2013-08-24 21:01:07 | 近代文学
 夏の講習では、結構芥川に関する話題が多かったように思いました。このテキストでは、「鼻」と「芋粥」とを読んでくるように指定されていたので、一応読みはしたのですが、自分の読み取り能力の低さにがっかりしてしまいます。
 もともといわゆる「王朝もの」が好きでよく読んだはずなんですが……。自分が把握しているのはあらすじであり、文面を丁寧にすくいとるのは苦手なようです。
 まず、「芋粥」の狐について全くわからない。五位に権力を見せつけようとした利仁の策略(仕込み)かと思ったんですが、ラストでは芋粥のご相伴に預かっているし。だいたいこの「芋粥」がおいしそうじゃないんですけど。「山の芋を中に切り込んで、それを甘葛の汁で煮た、粥」とのこと。お粥なのに、甘いってこと?
 でも、そのお粥を腹一杯食べたいというささやかな望みをもった男(五位)が、金持ちの婿(利仁)に誘われてはるばる敦賀まで連れて行かれ、目の前でものすごい大釜で粥を炊かれ、夢を失う物語です。利仁はすごく意地悪なんですが、途中で狐を捕まえて、自分たちの到着時間を敦賀に知らせろという。狐は奥方の夢に現れただけでなく、芋粥を煮ている場所にやってきておこぼれに預かります。

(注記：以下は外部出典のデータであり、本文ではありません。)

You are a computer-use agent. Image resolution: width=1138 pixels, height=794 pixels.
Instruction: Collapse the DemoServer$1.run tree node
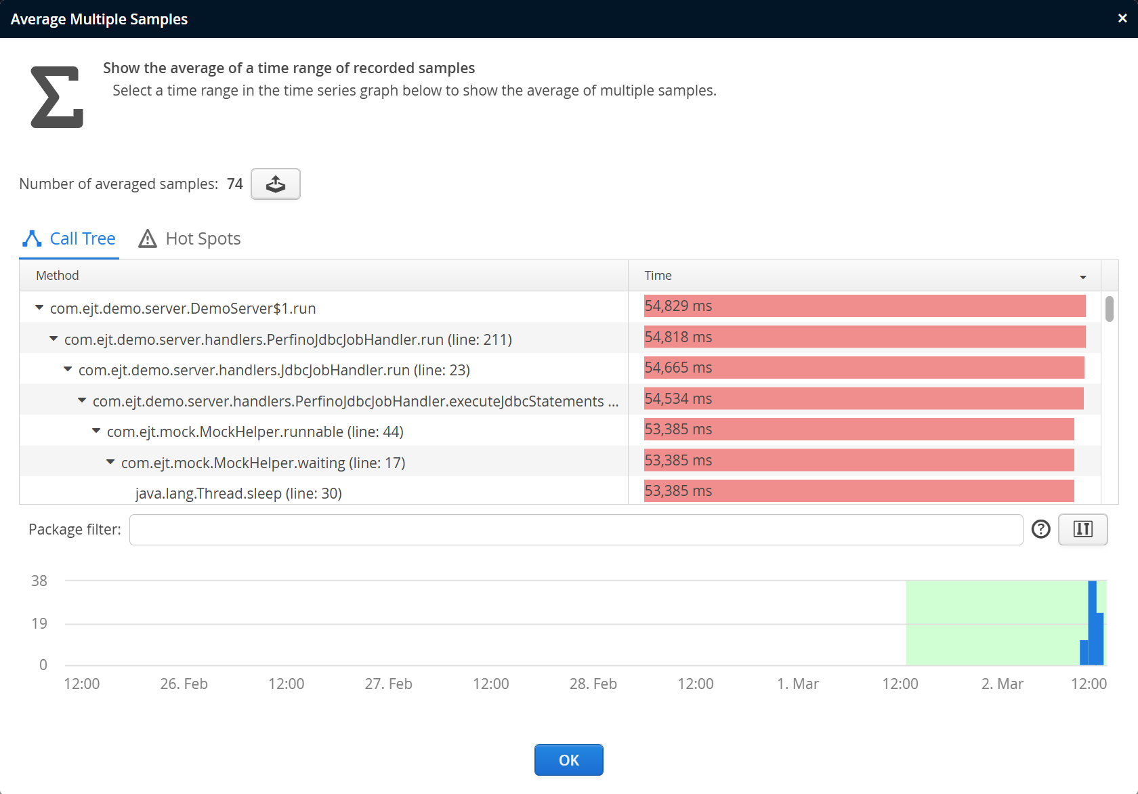[39, 308]
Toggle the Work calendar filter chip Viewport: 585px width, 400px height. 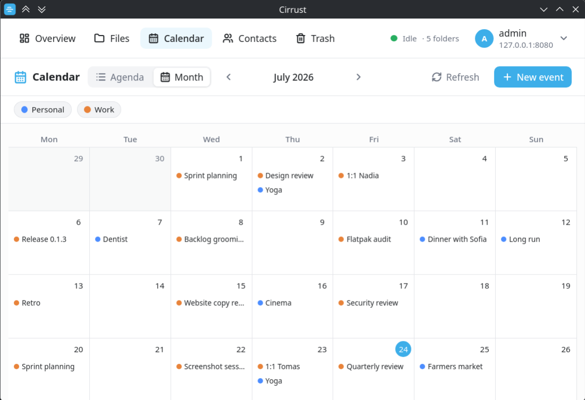pyautogui.click(x=99, y=110)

 狐なんて見てもわかんないんだから、最初から打ち合わせていたのだろうと思ったわたしはここで頭を抱えるわけです。
 ついでに、利仁一行が着くのは翌日のことなのですよね。この夜はどこに泊まったの? 野宿?
 まぁ、それは置いといて、先生によればこれはいじめの話であり、「鼻」の嘲笑と通じるのだとか。芥川の話はグレーゾーンというか、白黒つけるのではなく、非常に曖昧が残る。そういわれれば、「藪の中」なんて典型的ですね。
 「鼻」では内供が元に戻った鼻にほっとしています。これは本当に今後笑われなくなるのかという疑問が残るのです。そういえば、「地獄変」も、殿の思いを否定するほど邪な恋慕が際立っていました。
 別の先生から「手巾」についての話もありました。読めば読むほど混乱するとは言われましたが、わたしとしては「型」のいやらしさとか、同じ出来事でも捉えるときの立場で見方は変わることを表しているのだと思ったのですが、なんと、この主人公、新渡戸稲蔵をモデルにして、彼を揶揄しているんだてさ。
 そ、それが「主題」なんですか? 
 ちなみにこの新潮文庫版では、「武士道や婦道の批判を意図した」と書いてありました。反面、型による女性の美しさを彷彿とされることもある。
 うーん、わたしはこの奥さん苦手なタイプ。 
 ただ、こうやって読んでみると、芥川は主人公に寄り添わないタイプの物書きのような気がします。小説って、どうしても、主人公を受け入れながら読んでしまいませんか? 彼は突き放していますよね。冷徹な感じがします。